# [WORK INSTRUCTION]
Nothing but the lines from the one containing "Task: Open the Effect menu in After Effects" through the last line of the records below should be copied, exactly and without pictures.

----- SUPPLIED MATERIAL

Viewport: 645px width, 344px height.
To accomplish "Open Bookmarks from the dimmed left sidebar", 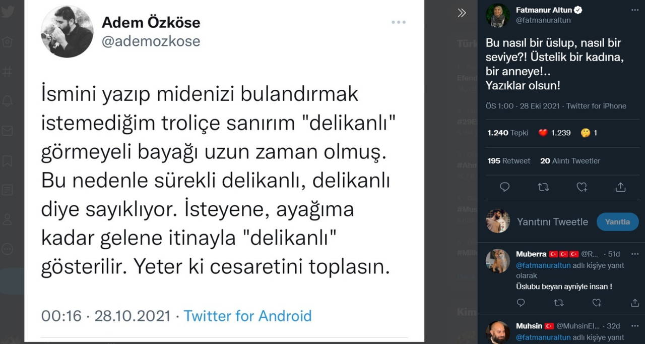I will click(x=7, y=161).
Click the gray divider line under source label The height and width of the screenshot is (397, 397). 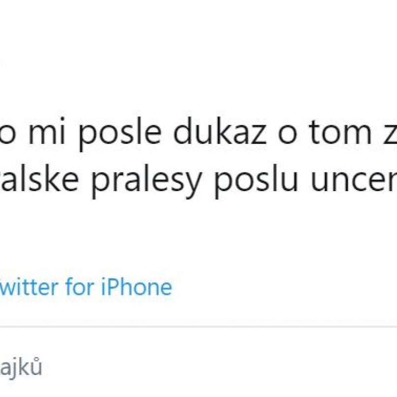(x=199, y=327)
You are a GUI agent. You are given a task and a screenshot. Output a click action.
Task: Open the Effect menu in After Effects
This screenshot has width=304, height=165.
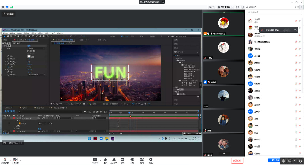pyautogui.click(x=33, y=33)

----------

# [SOLVED PROBLEM]
Task: Open the Effect menu in After Effects
This screenshot has width=304, height=165.
pyautogui.click(x=33, y=33)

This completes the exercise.